A86 anni continua a mettersi in gioco con l’entusiasmo di una debuttante. Dopo televisione, musica e libri, Iva Zanicchi è tornata anche a teatro con Viva la Mamma, una commedia scritta da Diego Ruiz che sembra cucita su misura per lei, tra risate, ironia e affetti familiari. Il debutto è fissato per il 5 novembre e in questa chiacchierata ci racconta il nuovo spettacolo, ma anche il rapporto con la figlia Michela e i nipoti, la convivenza con la maculopatia e il dolore per la scomparsa di Fausto Pinna e del fratello Antonio, senza però rinunciare al sorriso e a quella schiettezza che da sempre la contraddistingue.
Una parte tagliata su misura per lei

Ha annunciato il suo ritorno a teatro con la commedia Viva la Mamma. Cosa può dirci del suo personaggio?
«Il mio personaggio mi somiglia molto: ogni tanto le scappa una parolaccia, racconta barzellette e si chiama Michela, proprio come mia figlia. Non è la prima volta che recito a teatro, ma era da un po’ che non lo facevo. Mi è sembrata una bella sfida. La mia Michela è una donna simpatica, ha due figli che non vivono con lei e poi arriva un intruso che sconvolge la famiglia in una situazione molto buffa e divertente. Si ride, e questo fa bene alla salute! È uno spettacolo che mi diverte molto, quindi spero e penso che sarà così anche per il pubblico».
Tornando allo spettacolo, sul palco ritroverà Samuel Peron…
«Samuel Peron è stato il mio maestro a Ballando con le Stelle e con lui ho instaurato un bellissimo rapporto. Siamo diventati amici: è davvero una bella persona, un bravo papà, un buon marito e un ballerino eccezionale. Devo ammettere che, se ho detto sì, è stato anche per l’affetto che provo per Samuel.

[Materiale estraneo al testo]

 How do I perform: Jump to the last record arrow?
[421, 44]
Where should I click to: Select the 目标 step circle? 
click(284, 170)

È stato lui a presentarmi Diego Ruiz, che ha scritto la commedia e ha disegnato il mio personaggio “su misura”, come un abito sartoriale».
E come vive, invece, il ruolo di mamma nella vita reale?

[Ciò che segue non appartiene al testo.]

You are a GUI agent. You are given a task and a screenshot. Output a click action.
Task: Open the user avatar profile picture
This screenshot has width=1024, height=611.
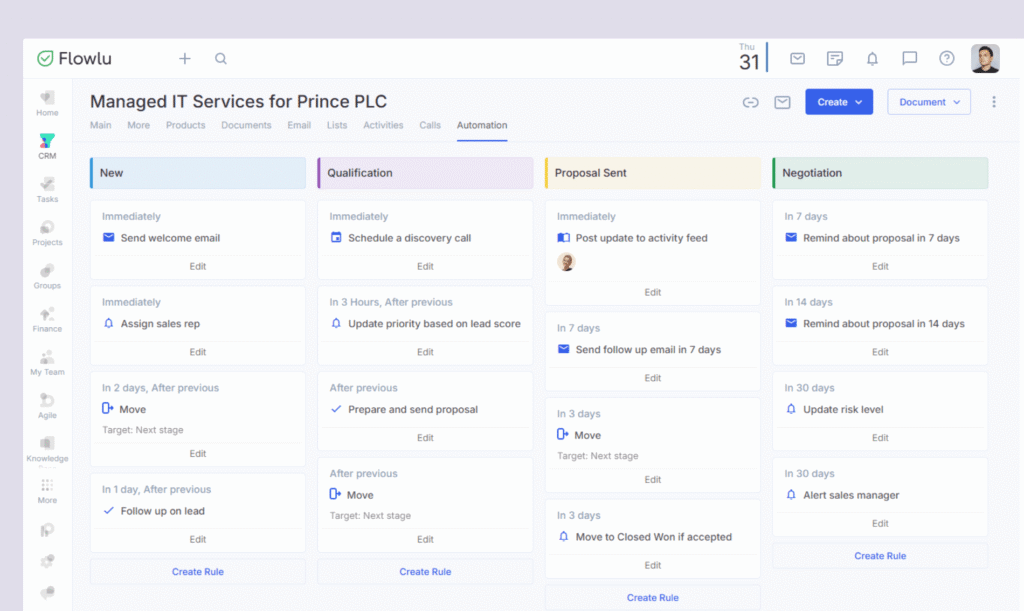986,58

«Nella vita reale vivo bene il mio ruolo di mamma, anche se dico sempre che gran parte del merito non è mio, ma di mia figlia. Michela è veramente eccezionale: positiva, carina, una donna straordinaria. Non vuole mai apparire, sta sempre in disparte, ma si occupa di tutto, gestendo ogni cosa con grande pacatezza. Averla vicina è fondamentale per me».
E che nonna è?
«Con i miei due nipoti, Luca e Virginia, ho un bellissimo rapporto. Con Virginia c’è più confidenza, anche perché, nonostante sia laureata, ha la passione per il canto e una gran voce. Luca è un po’ più chiuso, ma è un bellissimo ragazzo e davvero in gamba. Anche con loro Michela ha fatto un ottimo lavoro. Non sono una nonna oppressiva: cerco di rispettare i loro spazi, non sono invadente. Certamente non sono perfetta, ma ho rispetto per la loro privacy e so ascoltare».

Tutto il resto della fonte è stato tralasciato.